Wall Street tiembla. La senadora Elizabeth Warren encabeza las encuestas del Partido Demócrata. Quizás Wall Street exagera. Según Quinniapac University, Warren ya le saca dos puntos de ventaja a Joe Biden, ex vicepresidente durante los mandatos de Barack Obama y hasta ahora el front runner. Los mismos dos puntos con que la senadora de Massachusetts ganaría el caucus de Iowa.

Se trata de una encuesta realizada antes de que Nancy Pelosi, la presidente de la Cámara de Representantes, procediera con su investigación sobre (y contra) Donald Trump. Ese es un dato importante. En la próxima encuesta la distancia entre Warren y Biden será mayor. Los electores norteamericanos suelen castigar el nepotismo y se supone que Biden favoreció a su hijo Hunter.

Aparentemente, el presidente de Estados Unidos intentaba reclutar al jefe del Estado ucraniano para que buscara pruebas de la corrupción de Hunter Biden, el hijo de Joe, un abogado norteamericano situado en la dirección de una compañía ucraniana exportadora de gas, pese a no tener idea alguna del negocio. Joe, su padre, quedaba como una persona capaz de intervenir ilegítimamente por su hijo.

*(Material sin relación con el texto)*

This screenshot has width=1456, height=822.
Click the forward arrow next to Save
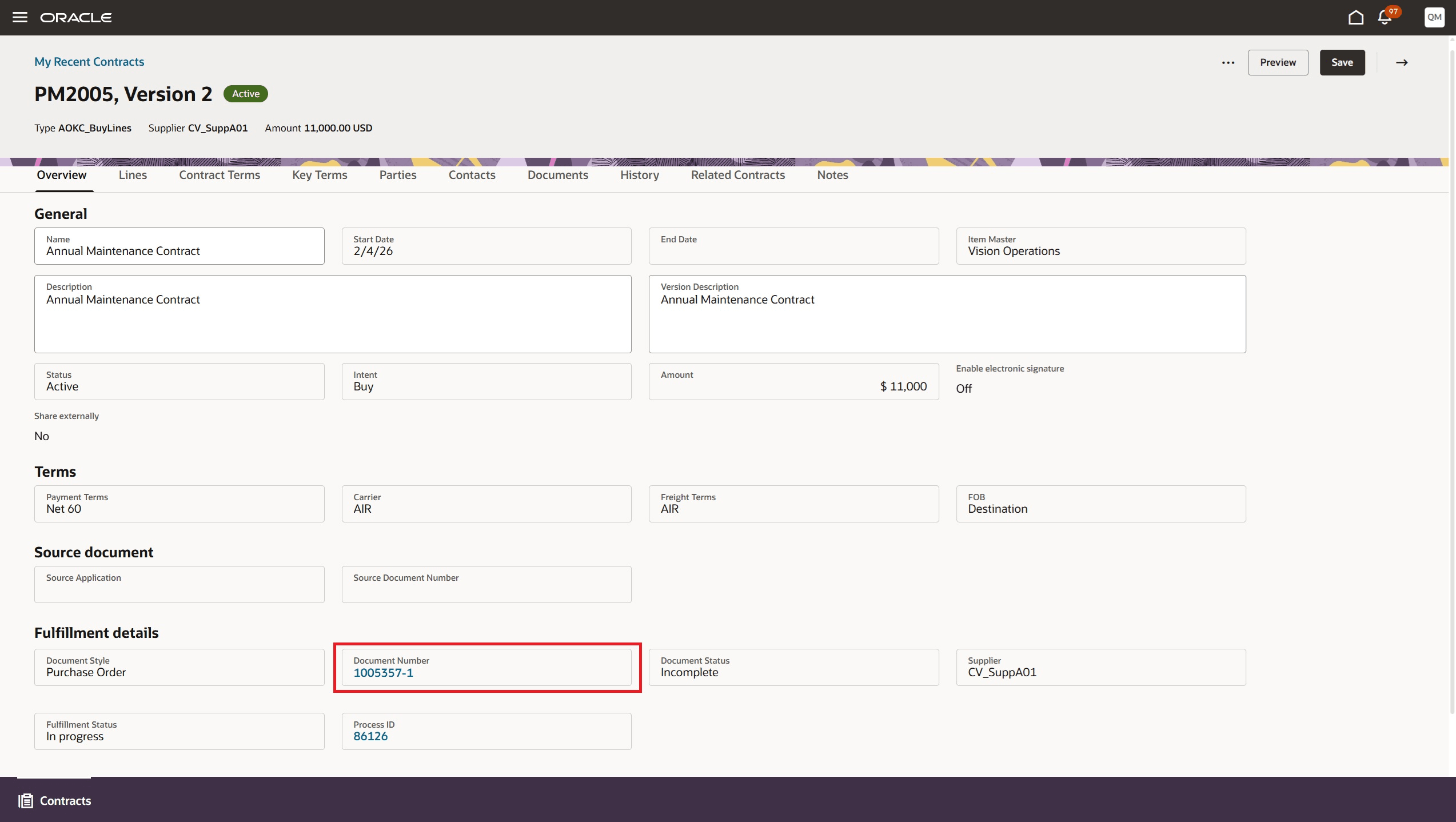pos(1402,62)
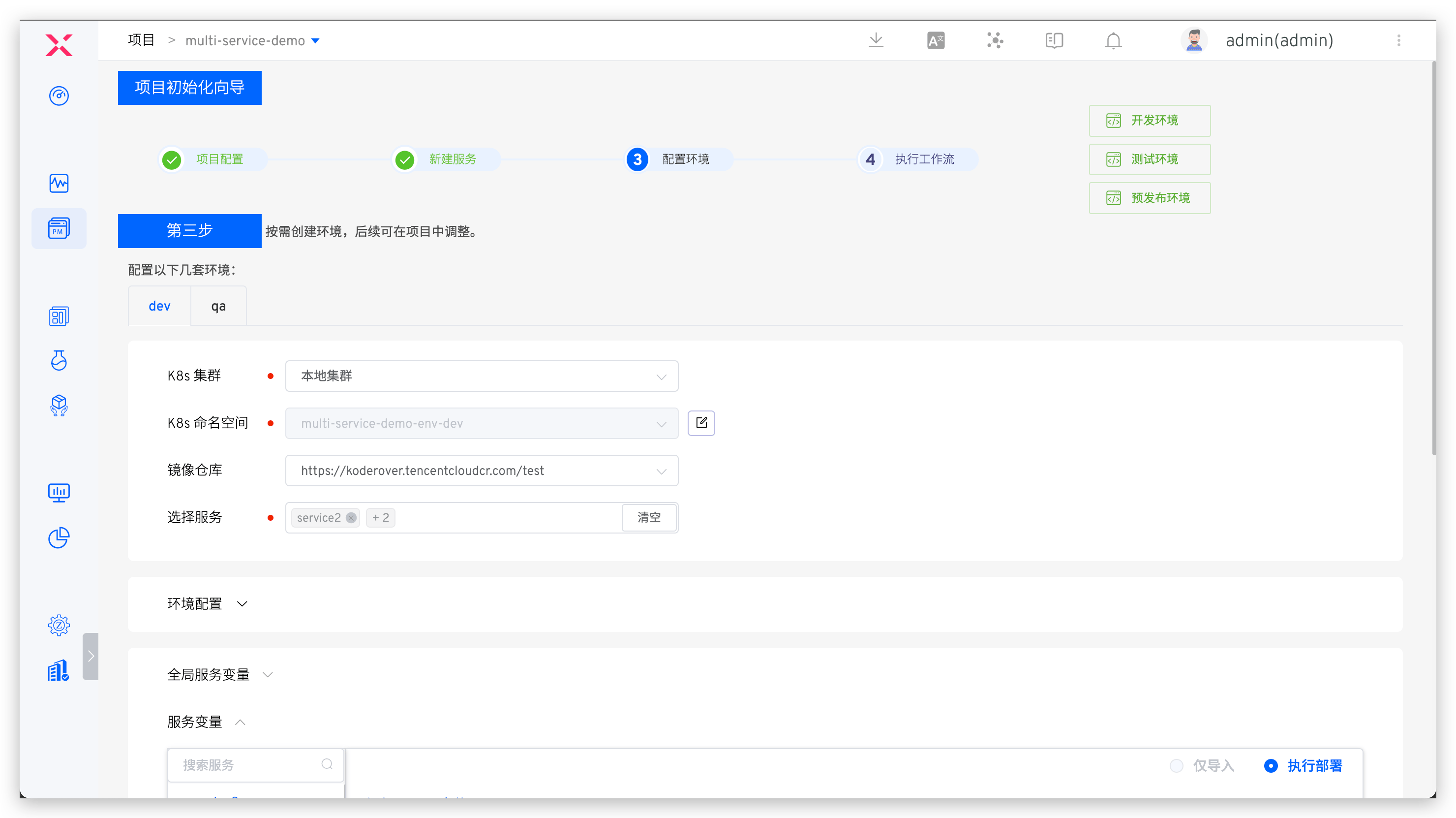Select the 仅导入 radio option
The height and width of the screenshot is (818, 1456).
coord(1176,765)
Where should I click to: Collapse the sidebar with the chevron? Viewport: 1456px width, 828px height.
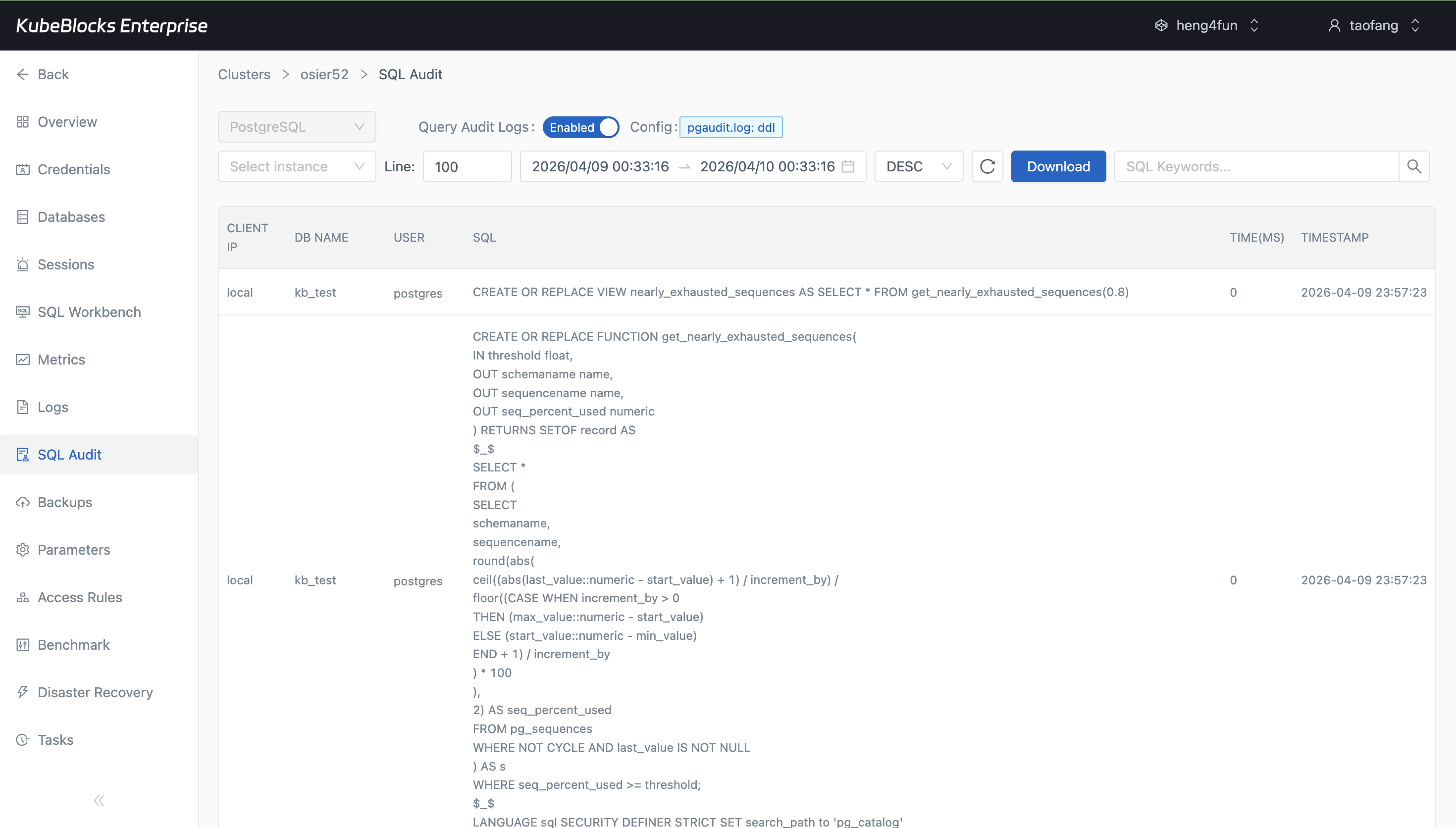pos(99,800)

Si en una república que se respete todas las personas son iguales ante la ley, incluido el presidente republicano Trump, como recordó acertadamente la señora Pelosi, el sayo también le sirve al candidato demócrata Biden. Mira por dónde, sin comerlo ni beberlo, la senadora Elizabeth Warren ha resultado beneficiada del conflicto.

Los operadores de Wall Street, en fin, le tienen pavor a la senadora Warren. La llaman “socialista” y temen que suba los impuestos. Ella jura y perjura que solo lo hará con el 1% más rico de los contribuyentes, y exhibe la optimista matemática con que respalda sus proyectos: “Medicare para todos”, estudios universitarios sin costo para muchos estudiantes, más viviendas públicas y educación preescolar por cuenta del Estado, a lo que agrega un holgado etcétera.

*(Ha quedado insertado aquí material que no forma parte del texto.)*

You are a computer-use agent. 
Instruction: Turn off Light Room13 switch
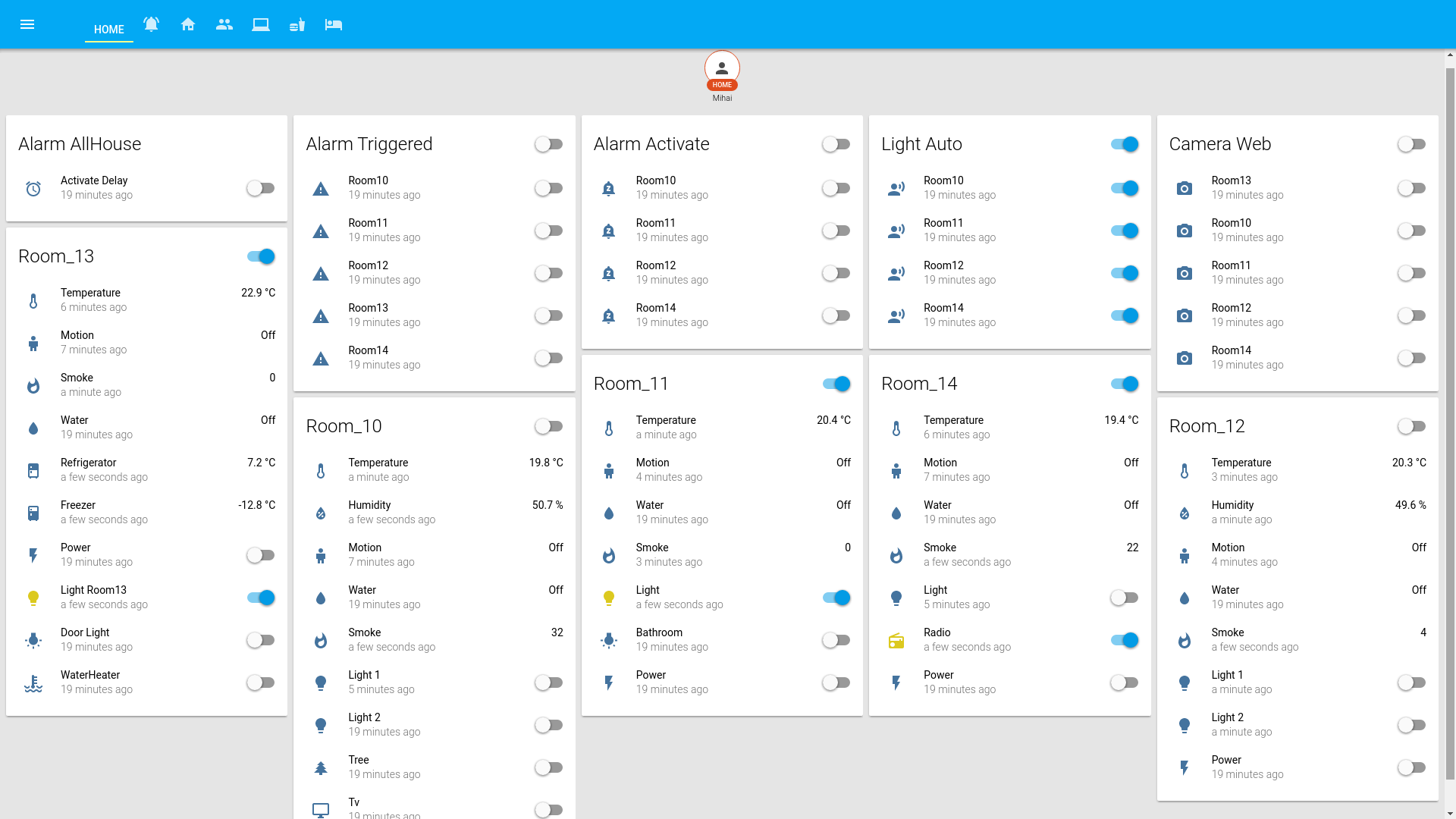(260, 598)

Es decir, la señora Warren es una socialdemócrata en toda la extensión de la palabra. Quiere aumentar el gasto público. Fue republicana y conservadora, pero ya no lo es. (Tampoco lo son los republicanos que no dejan de incrementar el gasto público). Cree en el mercado, pero, como Adam Smith, piensa que hay que estar muy atentos a la tendencia al atropello y al monopolio de los empresarios. Por eso, piensa, hay que regularlos.

Para empezar, la senadora Warren y su marido forman parte de ese 1% de ricos del país. Son millonarios. Entre ella, catedrática de leyes y experta en cuestiones comerciales, y su esposo, Bruce Hann, profesor de la Facultad de Derecho de Harvard, tienen unos 8 millones de dólares, pero probablemente esa cifra se incrementará notablemente, como les sucedió a los Clinton y a los Obama. Ya el matrimonio Warren-Hann gana millón y medio de dólares anuales, y su notoriedad se reflejará en la venta de sus libros y en el caché de las conferencias.

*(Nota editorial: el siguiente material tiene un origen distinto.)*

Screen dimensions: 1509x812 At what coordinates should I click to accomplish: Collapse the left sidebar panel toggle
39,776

Por otra parte, la senadora Warren no integra, como Bernie Sanders o Bill de Blasio, el pelotón de “idiotas útiles” que apoyó al estalinismo cubano o nicaragüense cuando ya resultaba evidente el horror de esos sistemas. (Sanders, incluso, pasó su luna de miel en la URSS). Warren es una señora metodista que, cuando era joven y tenía tiempo, todos los domingos daba clases gratis a los niños de pocos ingresos. Es una buena mujer.

Es una lástima que a los 70 años no haya aprendido que el “redistribucionismo” afecta negativamente a los más pobres, o que no advierta que el aumento del gasto público y, en consecuencia, del perímetro del Estado, incrementa la corrupción y la ineficiencia. Para el sector público se suele trabajar poco y mal, dado que no le duele directamente a nadie en su bolsillo y los políticos prefieren ceder ante los sindicatos que reclaman sin tener en cuenta la productividad. ¿Para qué enfrentar un problema laboral si se dispara con pólvora del rey?

En todo caso, como las elecciones son entre personas de carne y hueso, con sus luces y sombras, si ella fuera la candidata demócrata, los electores tendrán que escoger entre una mala persona, un fanfarrón carente de empatía, pero con algunas nociones económicas correctas, y una buena mujer, muy inteligente, pero parcialmente equivocada en el terreno económico. Afortunadamente, si Elizabeth Warren llegara a gobernar, el complejo mecanismo de contrapesos que existe en el país no la dejaría equivocarse demasiado. Eso espero.